Thursday, August 21, 2008

Bisexual Men Have Female Relatives to Thank

Tip of the Hat to MR for the pointer.
There's a new study out on different sexual orientation. The New Scientist says:
"Bisexual men might have their "hyper-heterosexual" female relatives to thank for their orientation.

Previous work has suggested that genes influencing sexual orientation in men also make women more likely to reproduce. Andrea Camperio Ciani and colleagues at the University of Padua, Italy, showed that the female relatives of homosexual men tend to have more children, suggesting that genes on the X chromosome are responsible. Now the team have shown that the same is true for bisexuality."
Read it here.

7 comments:

Jamie said...

I've been thinking much on account of friends and family members of mine and such. Anyway, from a social/theoretical point of view, why is there so much interest in scientific research about inclination and orientation? I mean, I don't see a lot of fuss over left-handedness or people having eyes of different color....

Sra said...

To answer Jamie, it's because people don't think left-handedness or eye color is a sin (at least not anymore on the left-handed bit).

I'm reminded of something I either saw on PBS or read somewhere about how a man's likelihood of homo- or bisexuality is greater if he has an older brother. It had to do with male hormones being foreign in a woman's body, and so when a woman is pregnant with a boy, her body builds up a resistance toward the male hormones, and this resistance can mean less male hormones in future sons, thus increasing likelihood of other than heterosexuality.

Something along those lines. This is all secondhand fuzzy remembrance information, so it can't be trusted.

Mary said...

Right, social conditioning and much of established religion seem to have much to say on the matter. Relying on science, makes full sense to me. But then again I think of Galileo back in the day trying to make the church hierarchy believe in, well, science, and it took that institution centuries to realize that he was not a 'heretic.'
For some reason, science needs to serve as "Big Brother' for many. If it helps elucidate the people, bring it on, I say.
I'm of the thinking that sexuality is fluid and not entirely contingent upon a set genetic code. I also think that the environment, personal choice, and exposure to certain micro cultures play a role.
But I do know many who take other people's 'ontologies' more seriously than the said people themselves.
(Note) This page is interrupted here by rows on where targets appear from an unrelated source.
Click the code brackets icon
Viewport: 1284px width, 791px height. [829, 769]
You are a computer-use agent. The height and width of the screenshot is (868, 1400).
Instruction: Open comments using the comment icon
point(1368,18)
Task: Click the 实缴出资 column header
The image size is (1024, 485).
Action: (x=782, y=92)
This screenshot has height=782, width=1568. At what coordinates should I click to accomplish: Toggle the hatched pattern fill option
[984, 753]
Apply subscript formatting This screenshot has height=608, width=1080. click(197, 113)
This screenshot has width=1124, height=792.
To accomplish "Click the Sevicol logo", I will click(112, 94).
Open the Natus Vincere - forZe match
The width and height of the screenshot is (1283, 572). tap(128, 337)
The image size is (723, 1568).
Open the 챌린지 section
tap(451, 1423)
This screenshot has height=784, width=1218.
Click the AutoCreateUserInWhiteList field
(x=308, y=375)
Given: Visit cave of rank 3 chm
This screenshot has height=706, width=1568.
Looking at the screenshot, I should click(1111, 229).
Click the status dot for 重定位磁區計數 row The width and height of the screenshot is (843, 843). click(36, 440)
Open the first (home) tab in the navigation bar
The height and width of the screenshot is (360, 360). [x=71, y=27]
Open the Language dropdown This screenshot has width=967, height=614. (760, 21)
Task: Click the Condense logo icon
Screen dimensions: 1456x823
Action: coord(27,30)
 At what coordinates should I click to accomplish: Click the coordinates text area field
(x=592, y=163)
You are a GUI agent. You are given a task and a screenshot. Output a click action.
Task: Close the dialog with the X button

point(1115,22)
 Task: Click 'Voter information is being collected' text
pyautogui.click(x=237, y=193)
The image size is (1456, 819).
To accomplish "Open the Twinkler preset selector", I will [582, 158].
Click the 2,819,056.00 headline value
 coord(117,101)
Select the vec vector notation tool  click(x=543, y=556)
This will keep on being an important topic.
Nature of Nurture?
I don't really care much about being convinced either way but I do realize that most feel better about the whole 'alternative way of being' thing if science backs them up a little bit.
-The Staunch Heterosexual

Nicki said...

As much as I see where Jamie is coming from, I also get the importance of science pulling some weight here. Needed weight.
Yeah, it took Galileo a while to get cred from the pope, but....
Studies like these help socially too in that other, generally marginalized 'alternative sexualities' come closer to the center. And, as most of us might agree, the center and the suburbs of it are not as controversy-ripe as the poor but blessed margins.....

Nicki said...

ps
And the concept of fluidity seems easy to grasp for some but it's still a pretty novel idea.
And I also had to share this. I was channel surfing the other day and some guy on a reality show was asked if he was gay or bisexual.
He said he was polyamorous. At least that's what his shrink told him.....

Anonymous said...

What about the idea that social identity, while it is biologically influenced, is also a matter of acquisition and individual choice?
There are people out there who think about identity along these lines.
Personally, I find it interesting how life balances itself out.

Will said...

So, are the female relatives of gay men instinctually aware of their need to be extra fecund? This was a very interesting bit.